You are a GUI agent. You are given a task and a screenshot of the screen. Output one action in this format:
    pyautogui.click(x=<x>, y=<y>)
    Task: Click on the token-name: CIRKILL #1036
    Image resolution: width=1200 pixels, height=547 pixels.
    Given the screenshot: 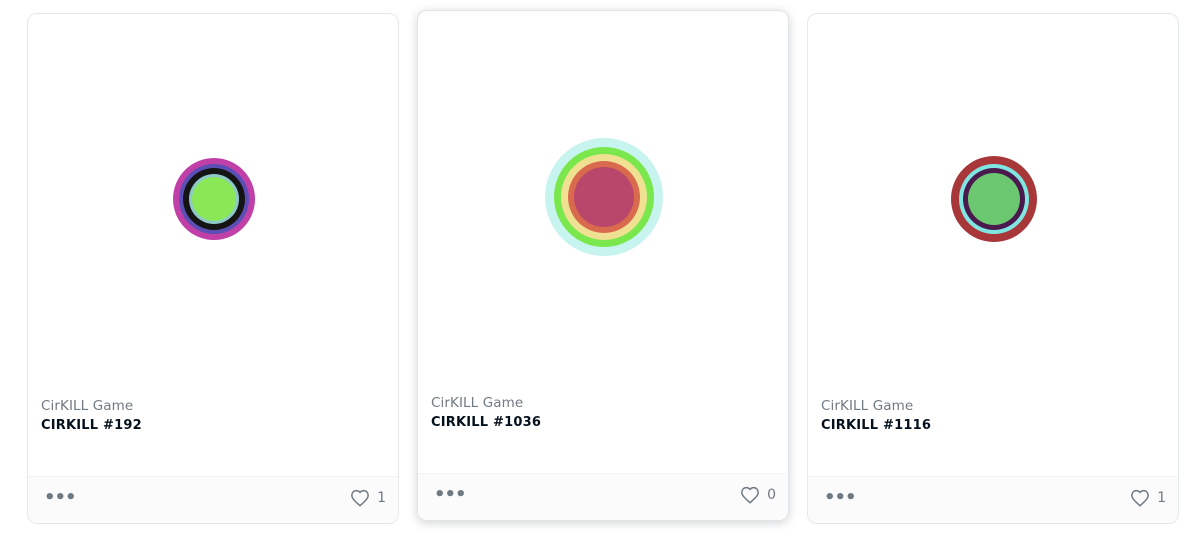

WHAT YOU SHOULD DO:
Please rewrite the rows above, swapping every "screenshot" for "screen capture" and changing nothing else, and leave the pictures out of your answer.

SOLUTION BELOW:
You are a GUI agent. You are given a task and a screen capture of the screen. Output one action in this format:
    pyautogui.click(x=<x>, y=<y>)
    Task: Click on the token-name: CIRKILL #1036
    Image resolution: width=1200 pixels, height=547 pixels.
    Given the screen capture: 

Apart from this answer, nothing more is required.